If the whole COVID thing itself wasn’t bad enough, the shortages we encountered in the earliest months of the pandemic made it even worse. Sure, there was an increased need for hand sanitizer, cleansers, paper towels and masks. There was also hoarding of all those, along with, of all things, toilet paper. And it took several months for manufacturers to catch up with the need (and want. Because not all wants are needs).

Now there’s potentially another shortage coming down the pike, just as people are starting to look forward to their summer vacations – a shortage of crude oil. a.k.a. gasoline.

This time, at least, it’s not that we don’t have enough – right now there is plenty of gasoline out there. It’s that there’s a shortage of qualified tanker truck drivers who are needed to make the gasoline deliveries to gas stations.

How bad is it? The National Tank Truck Carriers (NTTC) trade group reports that 20 to 25% of all tanker trucks are currently sitting idle because there’s no one to operate them. That adds up to a shortage of over 50,000 drivers.

“We’ve been dealing with a driver shortage for a while, but the pandemic took that issue and metastasized it,” Ryan Streblow, executive vice president of the NTTC, told CNN. “It certainly has grown exponentially.”

The problem is that most people, taking heed to what the doctors and scientists said, stayed home throughout most of 2020. There were lockdowns. Many self-isolated for safety. Others worked from home. Whatever the case, staying home more meant filling your car up less, which meant gas stations were running out of gas at a much slower pace. So less gas deliveries were needed. With so much less work available, many tanker drivers (as well as dispatchers, back-office staff, mechanics, inspectors, etc.) left the business.

*Recorded information*
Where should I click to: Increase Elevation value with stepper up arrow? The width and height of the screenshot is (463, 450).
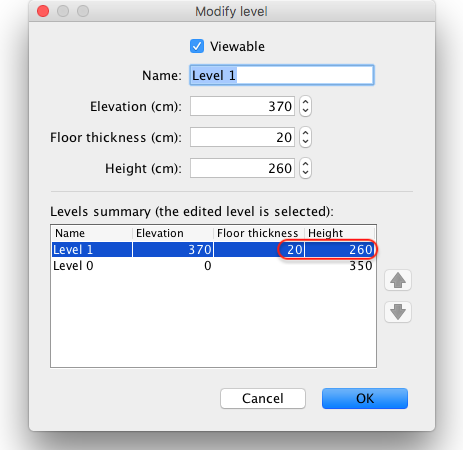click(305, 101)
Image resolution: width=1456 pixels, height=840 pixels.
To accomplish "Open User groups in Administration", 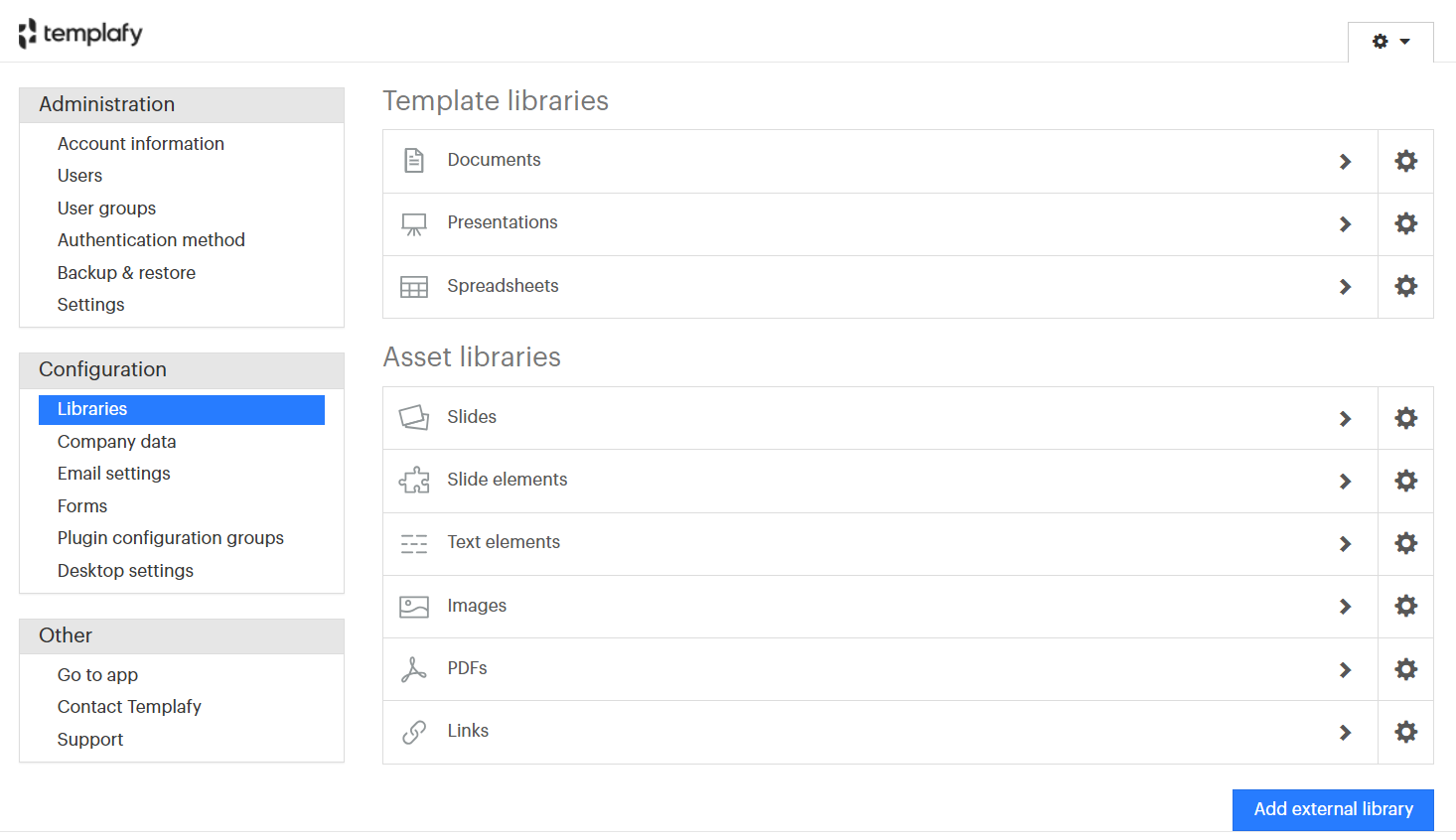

...

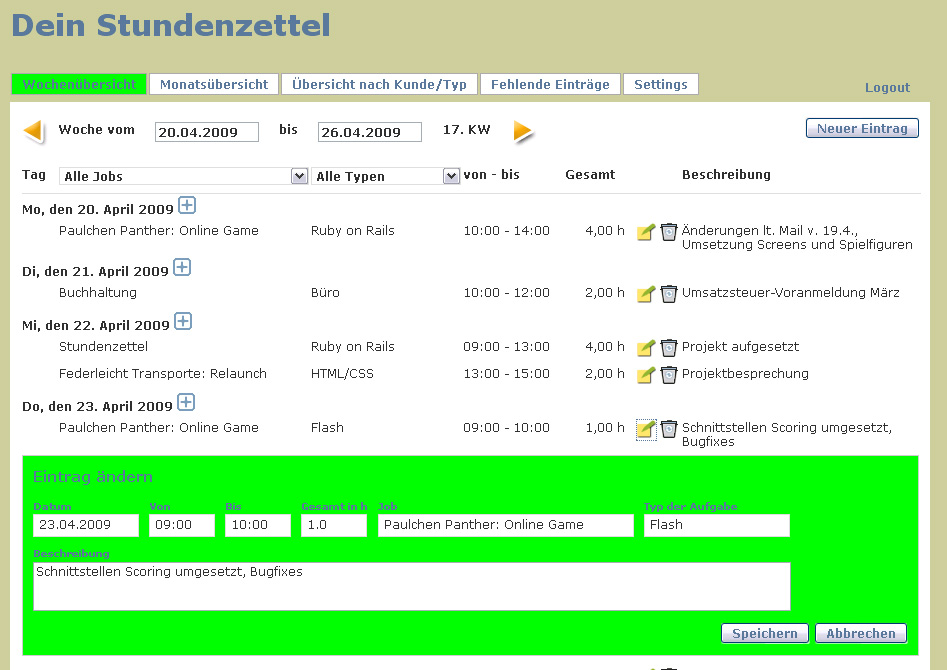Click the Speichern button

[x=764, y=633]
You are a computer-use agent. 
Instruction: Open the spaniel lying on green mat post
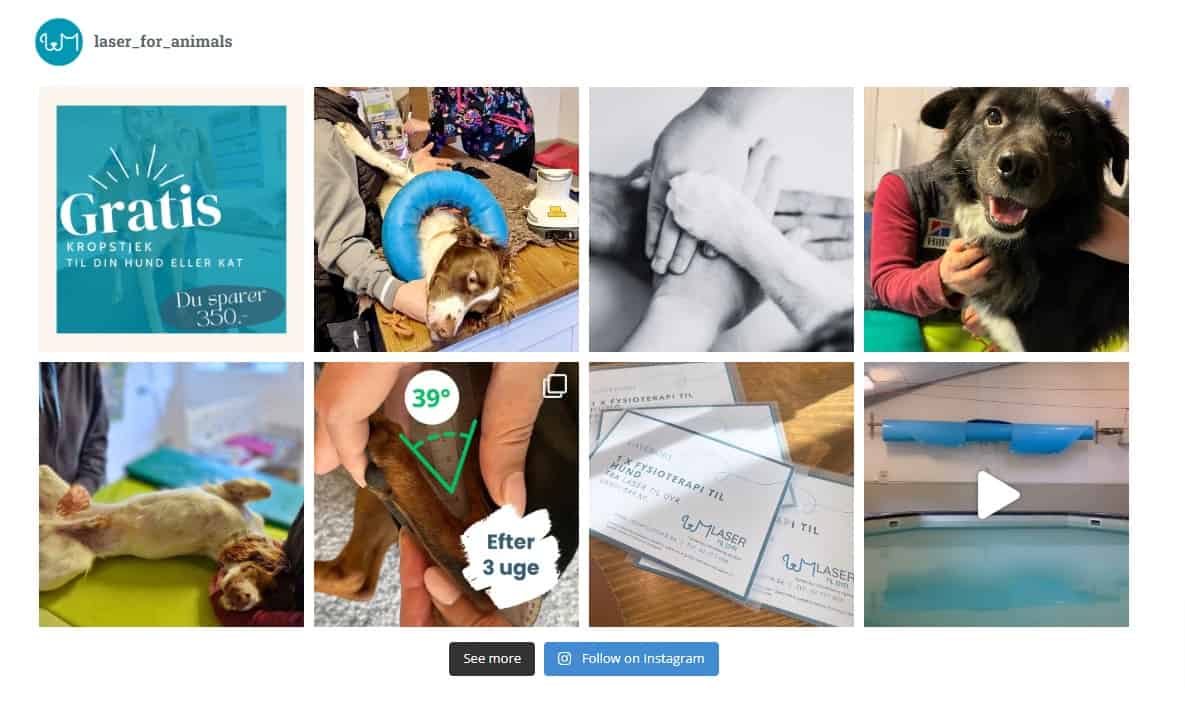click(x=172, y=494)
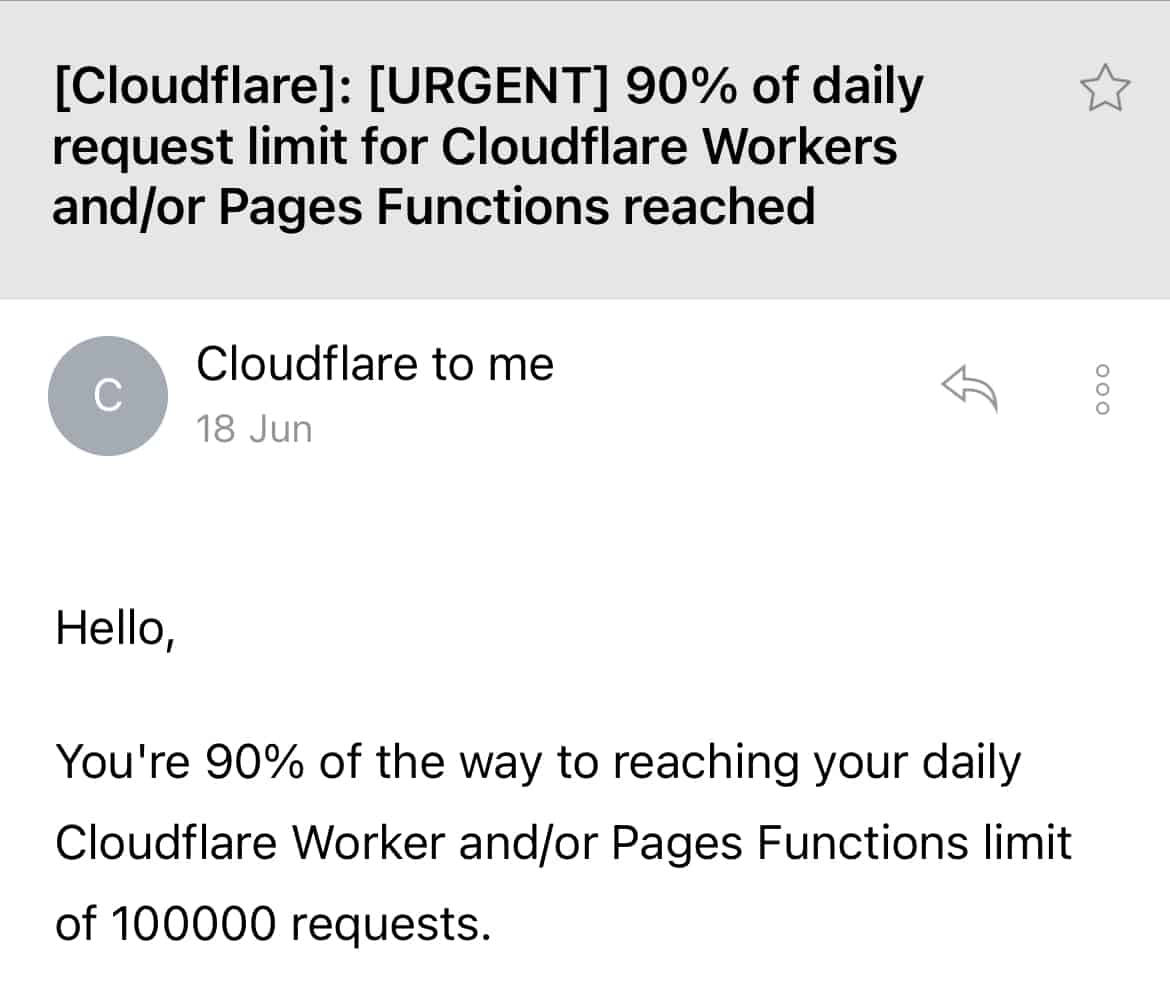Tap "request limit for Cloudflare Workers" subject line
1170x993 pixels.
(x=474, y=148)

...

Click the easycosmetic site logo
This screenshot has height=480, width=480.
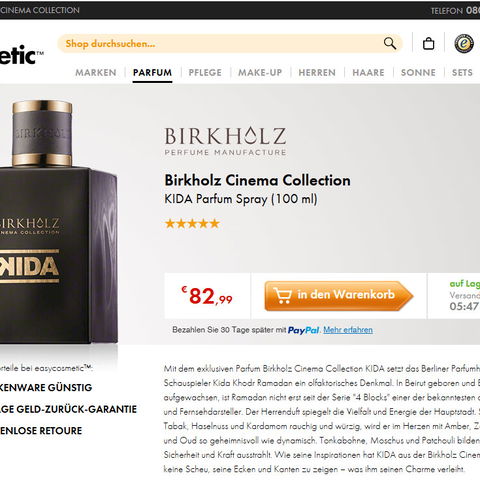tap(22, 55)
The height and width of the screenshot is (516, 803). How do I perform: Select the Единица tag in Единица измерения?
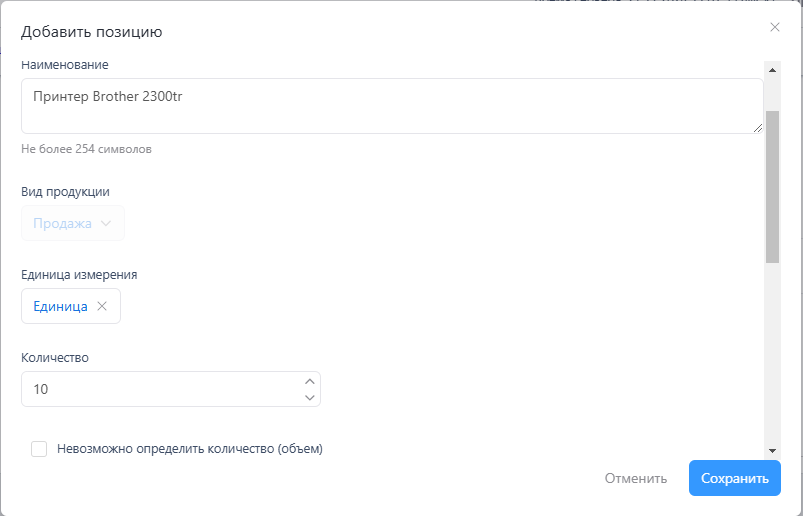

*Parts of the exercise*
(a) Answer these questions from the piece on the tanker driver shortage:
(i) Besides sanitizer, cleansers, paper towels and masks, what item was also hoarded early in the pandemic?
(ii) According to the NTTC, what share of all tanker trucks are currently sitting idle?
(iii) What position does Ryan Streblow hold at the NTTC?
(b) Translate this sentence from the piece on the tanker driver shortage into Spanish: "That adds up to a shortage of over 50,000 drivers."
(c) Copy the passage of the piece on the tanker driver shortage starting at "If the whole" and ending at "oil. a.k.a. gasoline.".

*Numbered responses*
(a)
(i) Toilet paper.
(ii) 20 to 25%.
(iii) Executive vice president.

(b) Eso suma una escasez de más de 50.000 conductores.

(c)
If the whole COVID thing itself wasn’t bad enough, the shortages we encountered in the earliest months of the pandemic made it even worse. Sure, there was an increased need for hand sanitizer, cleansers, paper towels and masks. There was also hoarding of all those, along with, of all things, toilet paper. And it took several months for manufacturers to catch up with the need (and want. Because not all wants are needs).

Now there’s potentially another shortage coming down the pike, just as people are starting to look forward to their summer vacations – a shortage of crude oil. a.k.a. gasoline.